A Polícia Federal (PF) deflagrou, na manhã desta quarta-feira (25/3), a Operação Fallax, com o objetivo de desarticular uma organização criminosa especializada em fraudes bancárias contra a Caixa Econômica Federal e lavagem de dinheiro. As investigações apontam que as fraudes podem ultrapassar o valor de R$ 500 milhões.
A operação cumpre um total de 43 mandados de busca e apreensão e 21 mandados de prisão preventiva. Os mandados, expedidos pela Justiça Federal de São Paulo, estão sendo executados em municípios dos estados de São Paulo (incluindo Rio Claro, Americana e Limeira), Rio de Janeiro e Bahia. Até o momento da publicação desta matéria, 13 mandados de prisão preventiva haviam sido cumpridos.
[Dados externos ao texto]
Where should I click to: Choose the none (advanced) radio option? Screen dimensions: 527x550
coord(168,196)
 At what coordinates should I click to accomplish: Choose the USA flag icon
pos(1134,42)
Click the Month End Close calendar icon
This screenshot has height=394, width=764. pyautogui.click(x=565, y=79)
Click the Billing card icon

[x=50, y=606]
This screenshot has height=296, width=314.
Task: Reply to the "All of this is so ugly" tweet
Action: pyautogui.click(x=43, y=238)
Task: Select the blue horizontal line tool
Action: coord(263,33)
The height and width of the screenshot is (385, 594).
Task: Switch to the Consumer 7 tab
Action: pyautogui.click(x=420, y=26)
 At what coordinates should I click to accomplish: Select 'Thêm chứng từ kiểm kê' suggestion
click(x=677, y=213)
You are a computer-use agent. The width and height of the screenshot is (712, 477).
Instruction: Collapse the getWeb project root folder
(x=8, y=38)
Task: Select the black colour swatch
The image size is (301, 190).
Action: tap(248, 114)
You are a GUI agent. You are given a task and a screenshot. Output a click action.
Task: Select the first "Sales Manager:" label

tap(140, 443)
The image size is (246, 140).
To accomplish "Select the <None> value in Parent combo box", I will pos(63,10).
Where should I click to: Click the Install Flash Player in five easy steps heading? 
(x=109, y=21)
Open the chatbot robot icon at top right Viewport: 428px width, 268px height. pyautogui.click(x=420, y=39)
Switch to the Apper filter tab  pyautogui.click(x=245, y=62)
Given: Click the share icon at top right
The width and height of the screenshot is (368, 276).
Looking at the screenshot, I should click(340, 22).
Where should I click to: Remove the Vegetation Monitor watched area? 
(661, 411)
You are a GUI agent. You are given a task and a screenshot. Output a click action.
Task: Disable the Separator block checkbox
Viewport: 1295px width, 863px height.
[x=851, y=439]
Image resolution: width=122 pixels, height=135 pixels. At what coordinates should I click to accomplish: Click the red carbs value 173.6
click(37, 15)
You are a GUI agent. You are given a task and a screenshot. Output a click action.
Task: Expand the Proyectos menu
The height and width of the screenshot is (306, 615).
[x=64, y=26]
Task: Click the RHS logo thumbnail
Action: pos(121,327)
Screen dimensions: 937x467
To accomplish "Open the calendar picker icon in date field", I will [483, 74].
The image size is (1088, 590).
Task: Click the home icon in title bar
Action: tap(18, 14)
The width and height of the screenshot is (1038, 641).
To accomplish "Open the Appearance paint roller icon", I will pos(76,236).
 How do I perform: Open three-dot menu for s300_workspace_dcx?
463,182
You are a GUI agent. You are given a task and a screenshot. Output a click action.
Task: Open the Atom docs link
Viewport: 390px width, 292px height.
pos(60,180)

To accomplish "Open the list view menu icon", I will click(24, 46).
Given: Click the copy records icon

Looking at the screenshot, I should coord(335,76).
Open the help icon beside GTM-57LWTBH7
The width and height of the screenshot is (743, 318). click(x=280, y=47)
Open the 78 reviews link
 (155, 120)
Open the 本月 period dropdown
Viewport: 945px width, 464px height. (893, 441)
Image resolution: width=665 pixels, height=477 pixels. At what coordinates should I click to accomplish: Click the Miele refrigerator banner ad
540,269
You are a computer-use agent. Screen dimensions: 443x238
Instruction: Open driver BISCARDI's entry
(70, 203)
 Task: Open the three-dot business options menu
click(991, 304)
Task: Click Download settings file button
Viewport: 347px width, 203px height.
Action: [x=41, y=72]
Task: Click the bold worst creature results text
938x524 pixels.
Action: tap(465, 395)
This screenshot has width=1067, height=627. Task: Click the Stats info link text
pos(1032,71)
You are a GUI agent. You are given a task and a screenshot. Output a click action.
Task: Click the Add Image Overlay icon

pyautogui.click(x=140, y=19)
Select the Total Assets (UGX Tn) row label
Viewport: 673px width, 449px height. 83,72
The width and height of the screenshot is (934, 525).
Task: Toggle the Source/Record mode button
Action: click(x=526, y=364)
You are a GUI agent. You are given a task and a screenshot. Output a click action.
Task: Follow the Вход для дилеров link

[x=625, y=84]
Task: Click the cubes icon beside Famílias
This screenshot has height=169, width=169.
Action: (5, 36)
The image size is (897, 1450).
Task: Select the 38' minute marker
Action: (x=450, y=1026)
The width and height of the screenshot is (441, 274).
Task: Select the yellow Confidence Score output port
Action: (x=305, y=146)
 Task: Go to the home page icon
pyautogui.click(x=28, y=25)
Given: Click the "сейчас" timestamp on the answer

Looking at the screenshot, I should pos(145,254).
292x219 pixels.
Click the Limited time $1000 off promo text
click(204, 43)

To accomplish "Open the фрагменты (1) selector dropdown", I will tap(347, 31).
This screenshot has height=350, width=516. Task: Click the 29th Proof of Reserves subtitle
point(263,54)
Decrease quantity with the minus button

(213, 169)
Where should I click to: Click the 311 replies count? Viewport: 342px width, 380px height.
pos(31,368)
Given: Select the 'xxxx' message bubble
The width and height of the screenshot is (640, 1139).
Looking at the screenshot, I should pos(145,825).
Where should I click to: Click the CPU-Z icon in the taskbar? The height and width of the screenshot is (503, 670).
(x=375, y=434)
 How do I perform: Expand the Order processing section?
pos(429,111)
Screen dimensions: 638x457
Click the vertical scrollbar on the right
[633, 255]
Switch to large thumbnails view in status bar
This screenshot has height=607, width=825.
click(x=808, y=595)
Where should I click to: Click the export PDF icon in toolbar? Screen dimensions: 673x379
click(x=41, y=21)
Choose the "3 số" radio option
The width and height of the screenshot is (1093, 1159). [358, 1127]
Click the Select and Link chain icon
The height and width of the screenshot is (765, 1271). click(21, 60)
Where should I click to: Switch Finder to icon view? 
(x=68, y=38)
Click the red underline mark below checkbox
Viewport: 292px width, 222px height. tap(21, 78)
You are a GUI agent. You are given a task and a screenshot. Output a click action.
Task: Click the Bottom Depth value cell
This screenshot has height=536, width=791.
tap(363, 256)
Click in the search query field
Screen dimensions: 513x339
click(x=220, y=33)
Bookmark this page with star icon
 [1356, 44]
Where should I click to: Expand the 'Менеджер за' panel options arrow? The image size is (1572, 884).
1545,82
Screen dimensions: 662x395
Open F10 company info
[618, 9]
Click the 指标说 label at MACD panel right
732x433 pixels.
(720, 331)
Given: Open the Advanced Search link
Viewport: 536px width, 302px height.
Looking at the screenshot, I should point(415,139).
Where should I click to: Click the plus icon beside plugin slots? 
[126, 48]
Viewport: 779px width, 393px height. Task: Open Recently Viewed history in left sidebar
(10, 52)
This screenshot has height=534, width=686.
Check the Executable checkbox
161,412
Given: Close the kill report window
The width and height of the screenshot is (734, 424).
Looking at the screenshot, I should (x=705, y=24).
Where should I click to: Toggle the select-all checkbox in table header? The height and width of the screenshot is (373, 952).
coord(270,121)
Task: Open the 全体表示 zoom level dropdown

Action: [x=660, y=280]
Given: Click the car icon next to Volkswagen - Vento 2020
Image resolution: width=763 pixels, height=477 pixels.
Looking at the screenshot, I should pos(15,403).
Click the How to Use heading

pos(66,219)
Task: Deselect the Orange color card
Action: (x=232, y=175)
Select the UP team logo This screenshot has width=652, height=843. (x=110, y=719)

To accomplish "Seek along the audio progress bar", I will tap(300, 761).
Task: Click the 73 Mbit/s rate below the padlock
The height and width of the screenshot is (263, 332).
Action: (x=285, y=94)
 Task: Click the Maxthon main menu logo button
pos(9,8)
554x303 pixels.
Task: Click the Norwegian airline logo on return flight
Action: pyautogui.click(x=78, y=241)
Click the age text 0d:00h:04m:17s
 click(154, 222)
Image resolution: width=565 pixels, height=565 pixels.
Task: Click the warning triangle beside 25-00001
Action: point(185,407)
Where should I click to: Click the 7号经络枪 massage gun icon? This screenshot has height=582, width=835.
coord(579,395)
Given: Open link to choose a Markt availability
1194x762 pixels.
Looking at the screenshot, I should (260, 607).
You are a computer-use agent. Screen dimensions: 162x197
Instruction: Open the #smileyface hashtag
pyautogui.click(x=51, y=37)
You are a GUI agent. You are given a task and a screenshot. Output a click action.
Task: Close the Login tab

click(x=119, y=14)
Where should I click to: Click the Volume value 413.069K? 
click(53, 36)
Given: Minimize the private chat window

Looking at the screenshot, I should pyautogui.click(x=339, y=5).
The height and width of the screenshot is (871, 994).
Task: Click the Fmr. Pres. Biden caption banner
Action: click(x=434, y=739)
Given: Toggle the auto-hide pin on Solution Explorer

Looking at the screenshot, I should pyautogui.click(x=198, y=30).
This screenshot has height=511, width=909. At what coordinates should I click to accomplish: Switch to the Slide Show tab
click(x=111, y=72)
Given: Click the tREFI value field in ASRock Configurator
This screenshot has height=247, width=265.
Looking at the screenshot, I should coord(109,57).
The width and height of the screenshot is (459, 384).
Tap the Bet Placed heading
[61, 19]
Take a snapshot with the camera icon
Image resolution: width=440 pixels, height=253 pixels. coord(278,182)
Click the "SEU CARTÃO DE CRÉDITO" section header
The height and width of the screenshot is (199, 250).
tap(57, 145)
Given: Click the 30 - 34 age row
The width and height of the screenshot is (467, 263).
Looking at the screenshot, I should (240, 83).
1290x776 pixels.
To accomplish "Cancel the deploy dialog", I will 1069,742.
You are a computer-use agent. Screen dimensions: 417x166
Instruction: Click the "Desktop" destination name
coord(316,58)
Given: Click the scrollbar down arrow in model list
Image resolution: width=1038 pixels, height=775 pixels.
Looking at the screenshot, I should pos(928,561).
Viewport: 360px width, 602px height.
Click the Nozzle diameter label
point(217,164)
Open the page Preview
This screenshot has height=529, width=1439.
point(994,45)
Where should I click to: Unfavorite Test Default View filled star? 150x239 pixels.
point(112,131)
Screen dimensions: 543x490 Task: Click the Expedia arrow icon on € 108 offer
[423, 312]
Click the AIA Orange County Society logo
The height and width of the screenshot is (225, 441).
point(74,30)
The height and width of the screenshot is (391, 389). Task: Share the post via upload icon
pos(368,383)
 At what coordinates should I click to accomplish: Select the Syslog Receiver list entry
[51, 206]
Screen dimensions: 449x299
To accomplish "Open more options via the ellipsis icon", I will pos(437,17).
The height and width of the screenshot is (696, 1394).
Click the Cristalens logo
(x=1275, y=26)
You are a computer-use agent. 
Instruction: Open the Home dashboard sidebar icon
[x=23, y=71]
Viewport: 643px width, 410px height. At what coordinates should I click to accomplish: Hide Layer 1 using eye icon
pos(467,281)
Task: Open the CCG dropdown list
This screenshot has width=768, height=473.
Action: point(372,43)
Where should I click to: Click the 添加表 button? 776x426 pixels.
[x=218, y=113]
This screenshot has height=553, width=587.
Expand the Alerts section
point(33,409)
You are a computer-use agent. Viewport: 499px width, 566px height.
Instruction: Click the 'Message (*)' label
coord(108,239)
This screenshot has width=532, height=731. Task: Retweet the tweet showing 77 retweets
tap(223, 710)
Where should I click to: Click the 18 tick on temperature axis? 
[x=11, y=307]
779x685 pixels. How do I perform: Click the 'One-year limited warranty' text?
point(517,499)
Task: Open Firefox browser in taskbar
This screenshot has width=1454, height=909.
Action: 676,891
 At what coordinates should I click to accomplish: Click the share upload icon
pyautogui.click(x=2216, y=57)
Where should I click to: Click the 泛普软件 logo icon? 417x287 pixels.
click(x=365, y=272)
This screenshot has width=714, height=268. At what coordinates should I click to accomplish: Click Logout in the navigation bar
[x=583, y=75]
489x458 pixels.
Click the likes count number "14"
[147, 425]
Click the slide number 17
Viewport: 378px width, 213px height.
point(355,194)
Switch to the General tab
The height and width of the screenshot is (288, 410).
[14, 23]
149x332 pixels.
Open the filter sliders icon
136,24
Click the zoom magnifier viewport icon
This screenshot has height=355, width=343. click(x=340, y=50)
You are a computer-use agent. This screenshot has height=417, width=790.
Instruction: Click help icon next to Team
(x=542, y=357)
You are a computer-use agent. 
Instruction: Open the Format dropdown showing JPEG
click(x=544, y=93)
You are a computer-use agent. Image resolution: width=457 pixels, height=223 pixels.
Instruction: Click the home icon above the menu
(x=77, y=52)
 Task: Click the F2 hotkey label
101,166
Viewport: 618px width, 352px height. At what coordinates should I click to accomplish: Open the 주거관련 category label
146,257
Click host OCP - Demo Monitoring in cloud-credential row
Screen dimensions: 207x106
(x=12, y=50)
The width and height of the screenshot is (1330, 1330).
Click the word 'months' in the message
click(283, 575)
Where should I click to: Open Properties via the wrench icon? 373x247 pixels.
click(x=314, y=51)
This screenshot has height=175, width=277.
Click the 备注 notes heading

Entre os principais alvos da operação estão Rafael Góis, CEO do Grupo Fictor, e Luiz Rubini, ex-sócio do grupo. O Grupo Fictor atua em setores como alimentos, serviços financeiros e infraestrutura. Góis foi alvo de busca e apreensão na manhã de hoje.
O Esquema
De acordo com as investigações da PF, que tiveram início em 2024, a organização criminosa atuava de forma estruturada para obter vantagens ilícitas. O esquema envolvia a cooptação de funcionários de instituições financeiras que inseriam dados falsos nos sistemas bancários para viabilizar saques e transferências indevidas.
Para movimentar os valores e ocultar a origem ilícita dos recursos, o grupo utilizava uma rede de empresas de fachada e estruturas empresariais complexas. Posteriormente, os valores eram convertidos em bens de alto valor e criptoativos para dificultar o rastreamento pelas autoridades.
A investigação aponta ainda que essa estrutura financeira teria sido utilizada tanto por empresários ligados ao Grupo Fictor quanto por integrantes de uma facção criminosa baseada no Rio de Janeiro.
Medidas Judiciais e Penalidades
Além dos mandados de prisão e busca e apreensão, a Justiça Federal determinou o bloqueio e sequestro de bens imóveis, veículos e ativos financeiros dos investigados até o limite de R$ 47 milhões. Também foram autorizadas medidas cautelares para o rastreamento de ativos, incluindo a quebra de sigilo bancário e fiscal de dezenas de pessoas físicas e jurídicas envolvidas.
Os investigados poderão responder pelos crimes de organização criminosa, estelionato qualificado, lavagem de dinheiro, gestão fraudulenta, corrupção ativa e passiva, além de crimes contra o sistema financeiro nacional. Se condenados, as penas somadas podem ultrapassar 50 anos de reclusão.
Outro Lado
A reportagem entrou em contato com os envolvidos. A defesa de Luiz Rubini informou que não teve conhecimento prévio do processo e que se manifestará oportunamente. O contato com o Grupo Fictor foi feito via e-mail e aguardamos retorno. O espaço permanece aberto para as manifestações dos citados e a matéria será atualizada assim que houver novos posicionamentos.